■ Set task A:
Answer these questions about the article on Cornel West's talk:
(i) In which venue was the event held?
(ii) Which two groups hosted the event?
(iii) According to West, what should be smart instead of people?

■ Passage provided:
--- Begin ---

The Daily Gamecock

Speaker highlights the impact of MLK on today's civil rights movement

The Russell House Theater was packed Tuesday evening with USC students and faculty eager to hear from esteemed professor and author Cornel West.

The event, hosted by the Association of African American Students (AAAS) and Alpha Phi Alpha, was titled “Motivation, Progression and Growth.” West generally addressed the state of race relations in the United States and how modern activists should incorporate Dr. Martin Luther King Jr.’s legacy into their actions.

An ongoing theme in West’s speech was the predominance of an "'I' consciousness” over a "'we' consciousness" in younger generations. In a self-deterministic society, he said, young people have forgone the unity and respect for history that made King and his predecessors successful.

West encouraged young people to think beyond the “cheap conceptions of success,” such as wealth and status, that are often promoted in society. He advocated searching deeper in education than the bare minimum of earning a degree.

“Deep education is what? Learning how to die in order to learn how to live, because you learn how to die by critically examining your assumptions and presuppositions,” he said. “You have to give them up. Not all of them but some of them. And any time you give them up, that’s a form of death.”

West concluded this point with the statement that, after questioning and releasing their assumptions, people are reborn more educated. He also emphasized that being smart is not necessarily enough when it comes to building a movement.

“Let the phones be smart,” he said. “You’ve got to be wise.”

--- End ---

■ Set task B: Rewrite the records from the start through the line with "click(x=213, y=122)", replacing "table" with "grid" and leaving everything else unchanged. Leave the pictures out.

Word and element locating records:
--- Begin ---

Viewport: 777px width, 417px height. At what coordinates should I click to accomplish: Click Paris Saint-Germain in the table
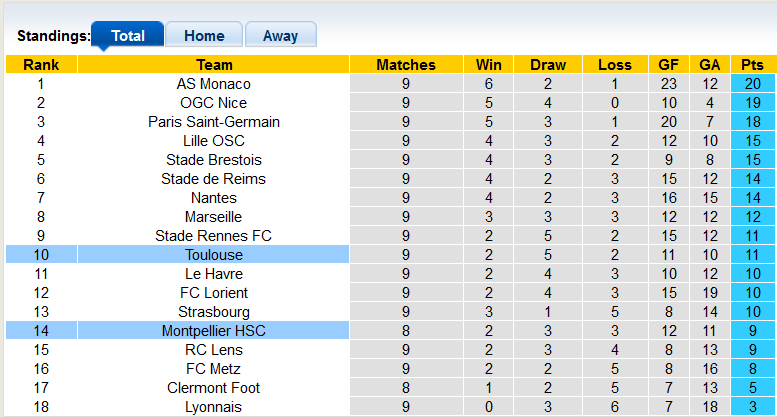click(x=213, y=122)
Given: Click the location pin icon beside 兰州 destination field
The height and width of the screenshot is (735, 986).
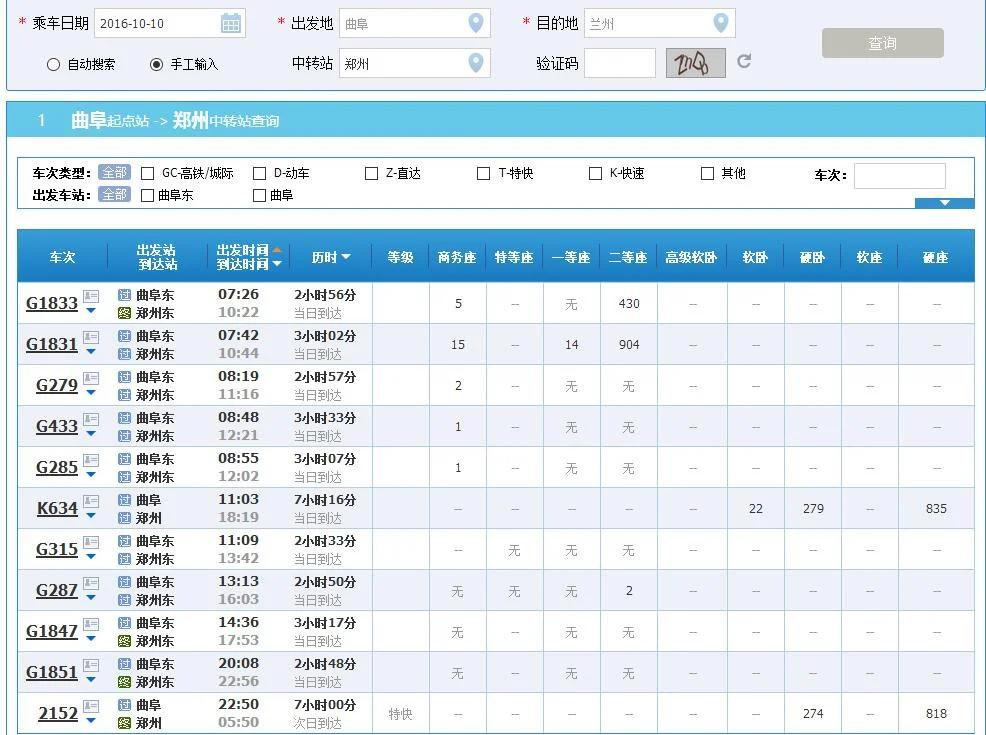Looking at the screenshot, I should click(722, 21).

--- End ---

■ Reply A:
(i) The Russell House Theater
(ii) The Association of African American Students (AAAS) and Alpha Phi Alpha
(iii) The phones

■ Reply B:
Viewport: 777px width, 417px height. At what coordinates should I click to accomplish: Click Paris Saint-Germain in the grid
click(x=213, y=122)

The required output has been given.